Can you continue the passage below about aggregating status and result messages for distributed jobs, starting right after its last sentence?

**Reading passage:**
● ● ● ● ●
The devices can be configured to execute respective job instances for a distributed job based on the schedule. Further, each of the job instances for the distributed job can be associated with a single job identifier. As noted above, the job identifier can be based on the job type as well as timing and/or scheduling information. Moreover, the distributed job may be described in a configuration file. This file can be resident on the devices and/or can be transmitted to the devices. The configuration file may include a job type and/or result processing information. As noted above, a job type may be a category of work to be executed and may include a description of the distributed job and/or a reference to facilitate determination of one or more instructions to execute in the corresponding job instances. Further, result processing information can include directives that are used to configure messages that the job instances return to the computing device 300.

At 406, the computing device 300 causes transmission of the schedule to the devices. The transmission can be sent via a transmitter 312 and/or other input/output interfaces 334. Separate transmissions can be used to send the schedule(s) to the devices. The devices can then execute the distributed job based on the schedule. The result processing information and/or the directives can be used by executing job instances to generate status and/or result messages to send to the computing device 300.

A receiver 314 of the computing device 300 receives a plurality of messages from the devices (at 408). The messages can include one or more statuses and/or results of one or more of the job instances associated with the distributed job. Further, the messages may be associated with a job identifier corresponding to the distributed job. Because multiple distributed jobs can be processed in parallel, the job identifier is useful to associate messages with a particular distributed job.

At 410, the aggregation manager module 316 of the computing device 300 aggregates information included in the messages based on the job identifier. The aggregation manager module 316 may generate data that aggregates information associated with the job identifier. The data can be stored in a file, for example in a structured format (e.g., a table, XML, etc.). The information can be included in one or more of the messages. Further, the information can include a status update and/or a result. Then, at 412, the method 400 stops.

FIG. 5 is a flowchart of a method for presenting aggregated information associated with a distributed job, according to one example. Although execution of method 500 is described below with reference to computing device 300, other suitable components for execution of method 500 can be used (e.g., computing device 200). Additionally, the components for executing the method 500 may be spread among multiple devices. Method 500 may be implemented in the form of executable instructions stored on a machine-readable storage medium, such as storage medium 220, and/or in the form of electronic circuitry.
● ● ● ● ●
**Given information:**
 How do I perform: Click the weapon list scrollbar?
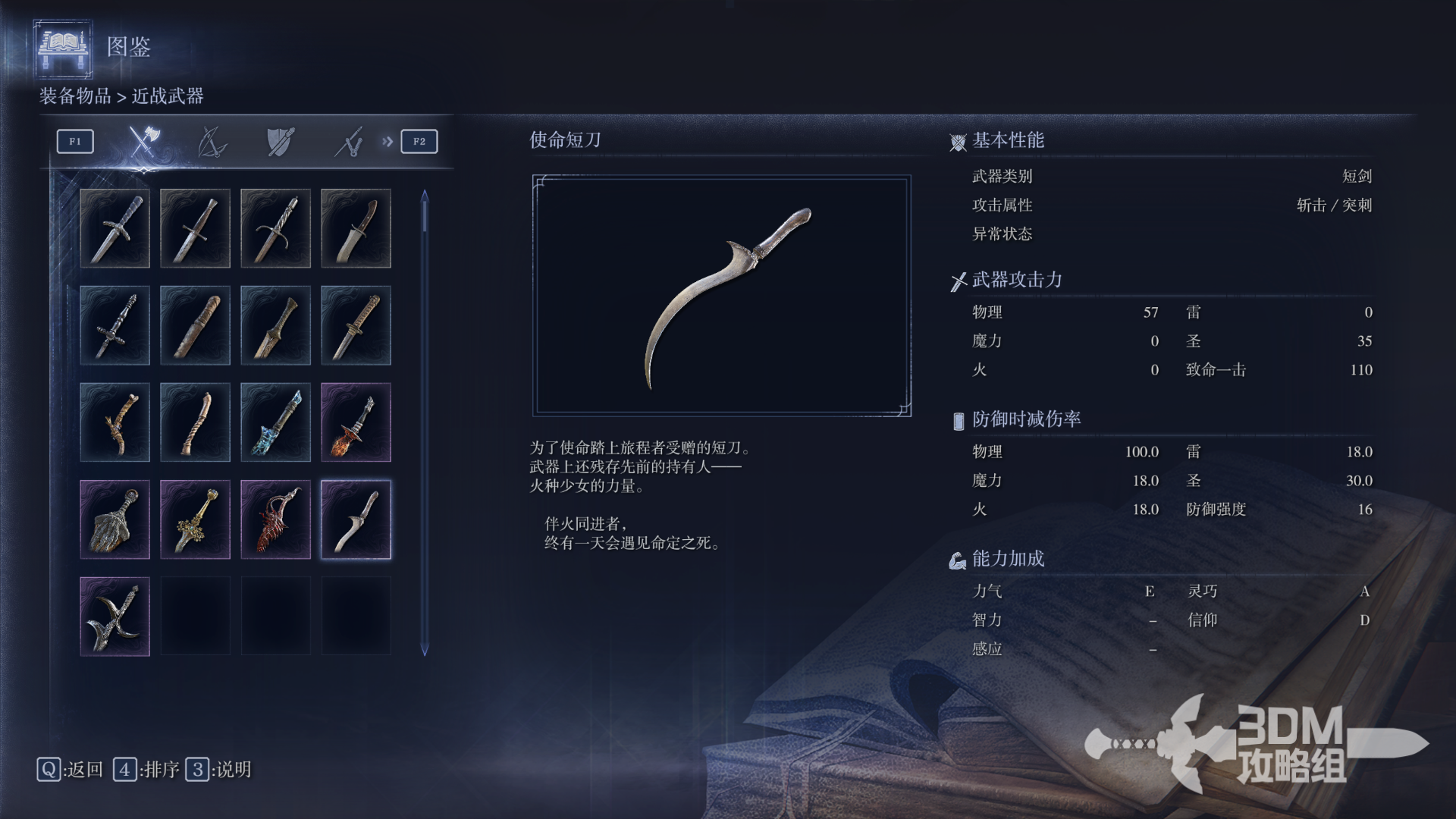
● ● ● ● ●
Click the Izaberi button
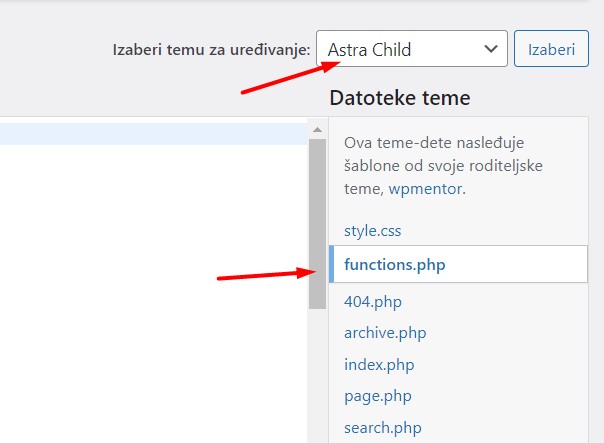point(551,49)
● ● ● ● ●
**Result for this task:**
Method 500 may start in 502 and proceed to 504, where computing device 300 may receive messages associated with a distributed job. The distributed job may be associated with a job identifier. Further, the distributed job can be described in a configuration file that includes a job type and result processing information. The result processing information can be used as input to determine execution of job instances associated with the distributed job. For example, the result processing information can include one or more directives to configure the received messages. In one example, the directives can instruct the job instances to include a particular result identifier field, a data field, or other information in the messages. A result identifier field can identify a type of information (e.g., a data structure type) associated with the data field. For example a particular type of table can be identified by the result identifier while the data field includes information that can be parsed based on the result identifier. Further, the directives can list a set of job results from a set of available predefined job results (e.g., counts, percentages, text results, etc. associated with the computing system). Moreover, the directives can determine when the devices send update messages. For example, a device can send an update when statuses of a job instance changes or when a new result is available. Additionally or alternatively, the device can send the update periodically or based on a time or event threshold.

At 506, the aggregation manager module 316 determines to aggregate the information included in the messages based on the directives. The aggregation could be based, for example, on the type of messages received, content received in the messages, or the like. In certain embodiments, only the information of messages associated with a particular job identifier are aggregated together. In this manner, information associated with another job identifier is aggregated separately. The aggregation of multiple jobs can occur concurrently.

Then, at 508, the aggregation manager module 316 determines an aggregated status, an aggregated result, or a combination thereof based on the messages. For example, counts of information associated with particular job instances can be aggregated into counts associated with the distributed job based on the associated job identifier. In one example, the aggregated status is considered running if at least one job instance of the distributed job has not yet completed execution. In another example, the aggregated status is marked as successful if each of the job instances has been completed and is determined to be successful. A job instance can be determined to be successful if the job instance completed without a processing error (e.g., lack of access to particular information). In yet another example, the aggregated status can indicate an error of at least one job instance (e.g., not enough space for execution of the job instance). Further, various types of reports can be generated. For example, the aggregated status and/or result may be customized to report a count, an average, an aggregation by maximum value of count, etc.

At 510, the presentation module 318 causes presentation of the aggregated status, the aggregated result, or a combination thereof. Table 1 includes an example of individual job statuses associated with a particular job identifier.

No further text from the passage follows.